We watched an osprey hunt. There are four ponds here, and ponds on adjacent properties. Plenty to keep an osprey occupied for half an hour, circling, pausing, holding, circling more. He made a couple false drops, terminated before splashdown, without making any actual strikes. We’ve seen osprey snag trout out of steams in the high country. None from the ponds here so far. We know there are plenty of fish in the ponds. We can see them.

We saw another osprey, this one from the Naval Air Base outside Corpus Christi. It’s a vertical takeoff, tilt rotor, military airplane. It was in horizontal flight mode, big goofy helicopter propellers on the wings, wallowing around in circles over Corpus Christi Bay at about fifty miles an hour. Not an intimidating sight.

Talked to a neighbor, a retired pilot, about it. I commented on how slow it was flying in horizontal flight mode and he said the propellers in front of the wing produce enough movement over the airfoil to generate lift even at slow speeds. You can generate lift by blowing your own air over your wing?

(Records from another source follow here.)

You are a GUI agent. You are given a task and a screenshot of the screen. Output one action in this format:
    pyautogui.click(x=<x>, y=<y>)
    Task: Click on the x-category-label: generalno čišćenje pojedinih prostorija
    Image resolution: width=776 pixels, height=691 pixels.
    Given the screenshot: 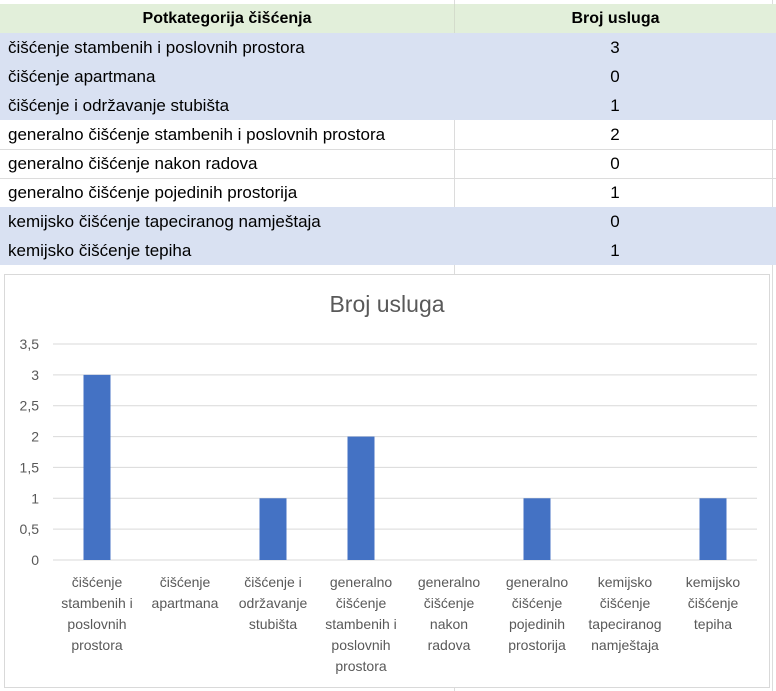 What is the action you would take?
    pyautogui.click(x=537, y=614)
    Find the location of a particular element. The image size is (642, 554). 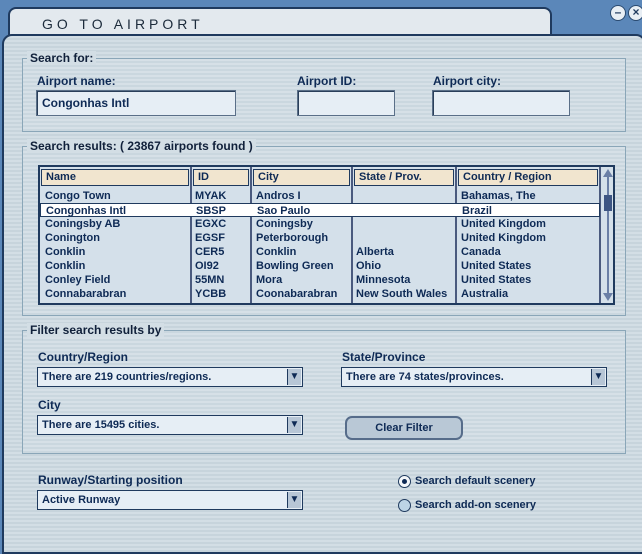

table-cell: OI92 is located at coordinates (207, 266).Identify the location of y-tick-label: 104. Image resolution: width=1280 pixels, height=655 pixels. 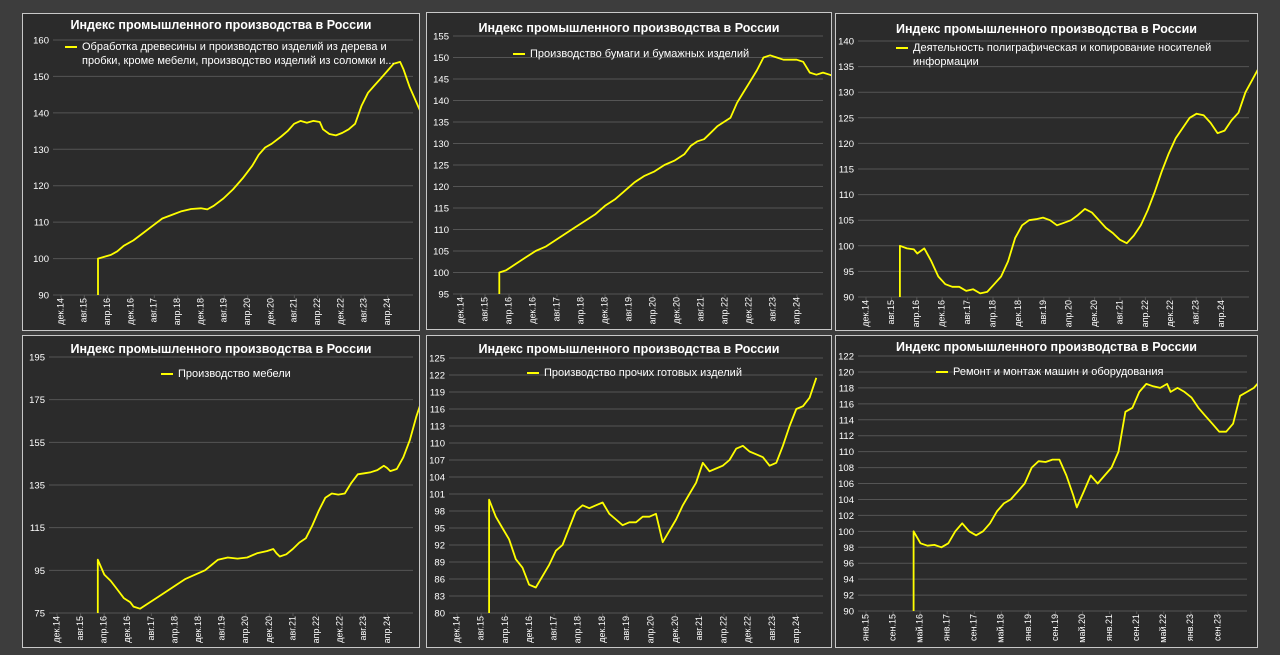
(437, 478).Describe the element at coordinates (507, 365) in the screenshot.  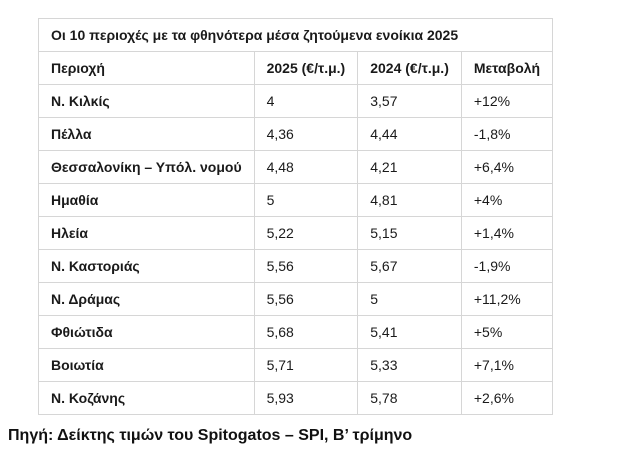
I see `change-cell: +7,1%` at that location. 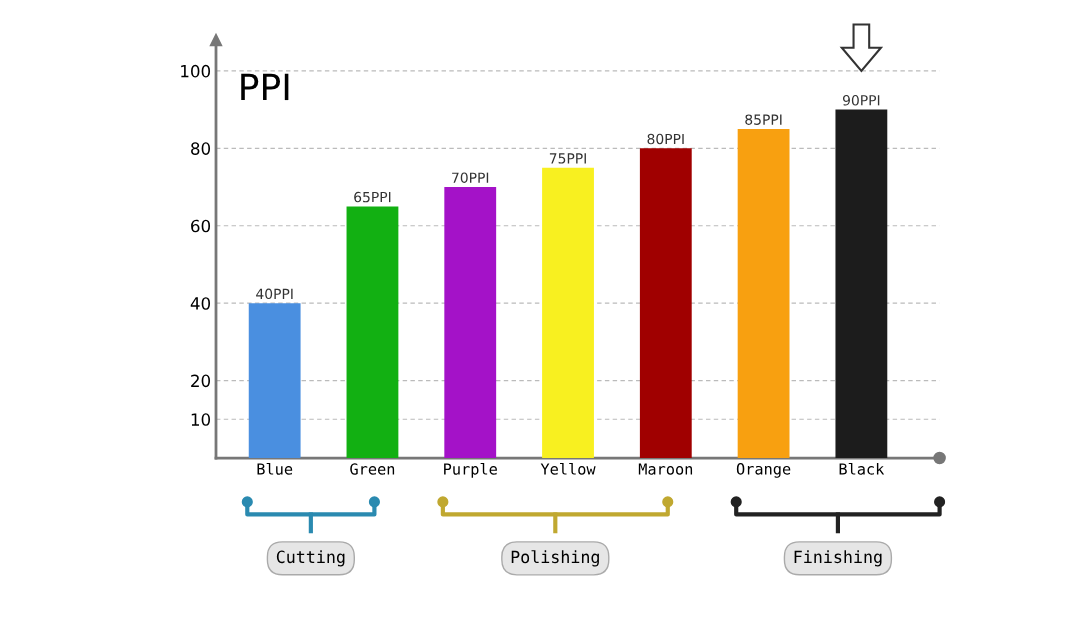 What do you see at coordinates (862, 468) in the screenshot?
I see `x-tick-label: Black` at bounding box center [862, 468].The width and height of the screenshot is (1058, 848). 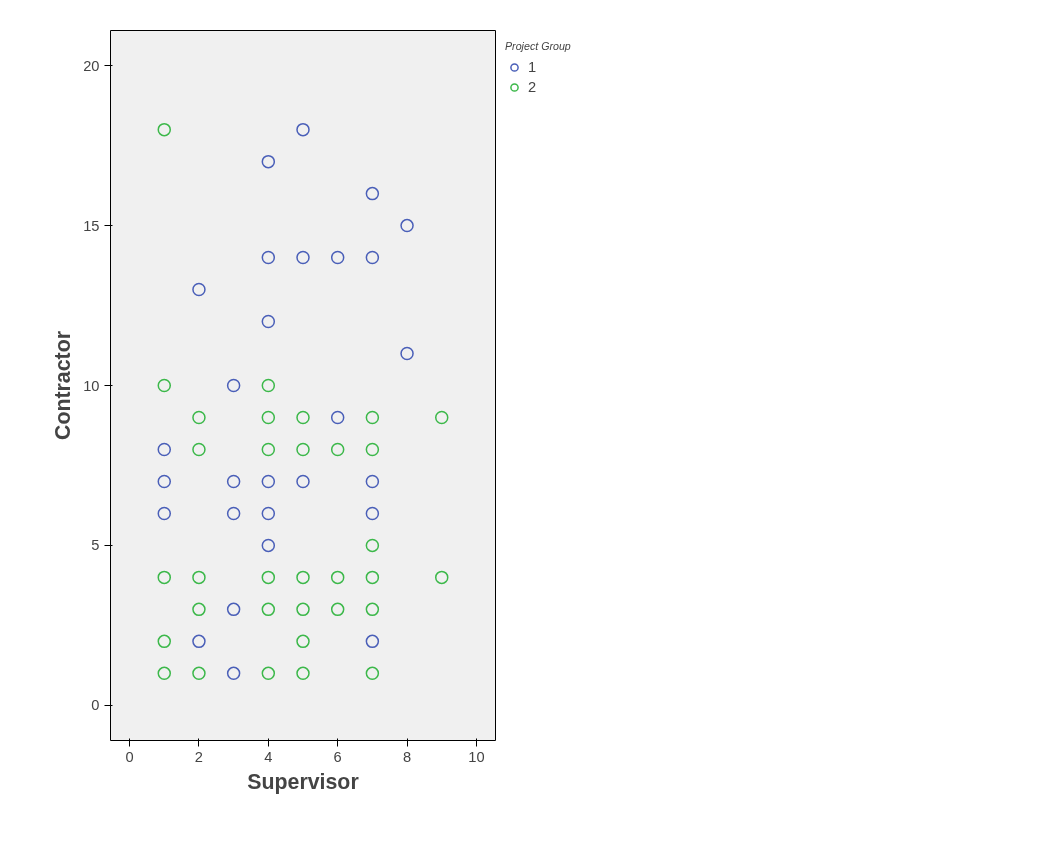 What do you see at coordinates (538, 46) in the screenshot?
I see `legend-title: Project Group` at bounding box center [538, 46].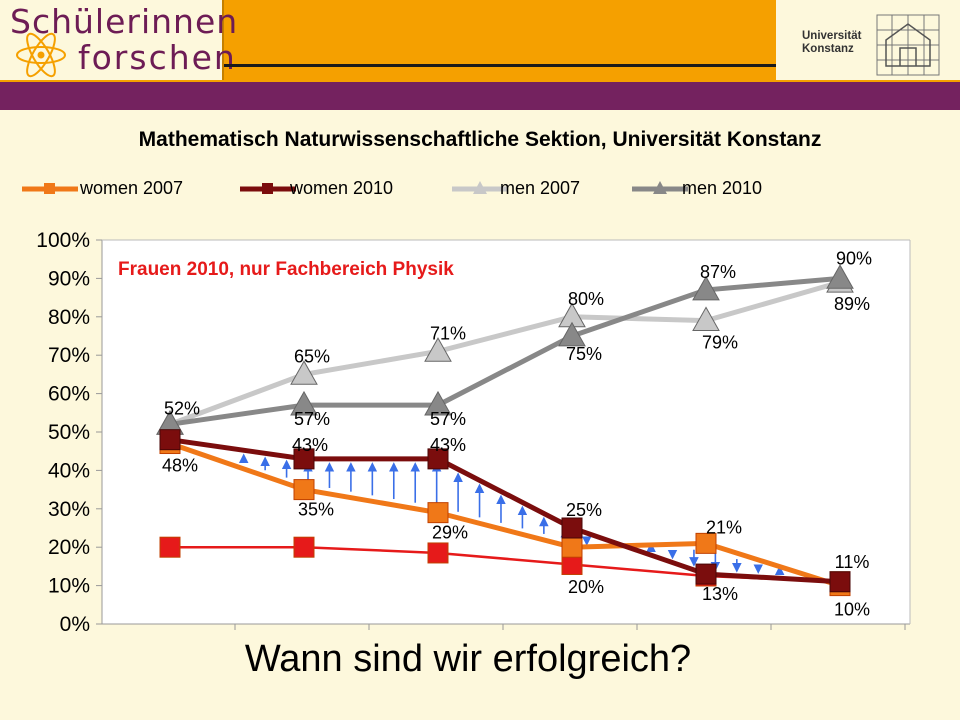 The height and width of the screenshot is (720, 960). I want to click on data-label: 29%, so click(450, 533).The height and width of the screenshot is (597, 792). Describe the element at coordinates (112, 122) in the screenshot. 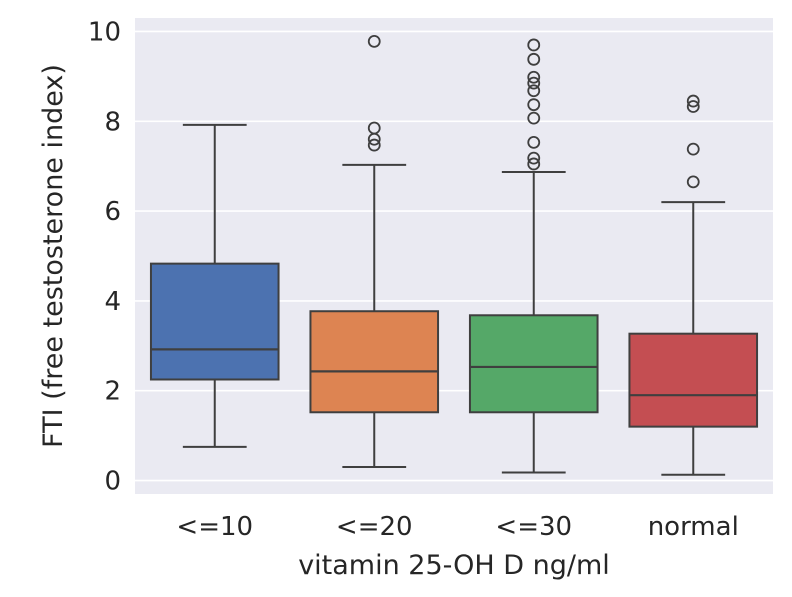

I see `y-tick-label-8: 8` at that location.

Ooh. If that is true, then who needs all that complicated tilt rotor technology to create a vertical takeoff machine? All you need to do is blow enough air over your wings to create lift. Of course if you do that, you’re going to be pulling yourself forward, but that’s not a problem, blow some air the other way with propellers that don’t blow over the wing to stop the forward motion. How hard could it be? When you’re ready to go forward, just ease off the opposing propellers.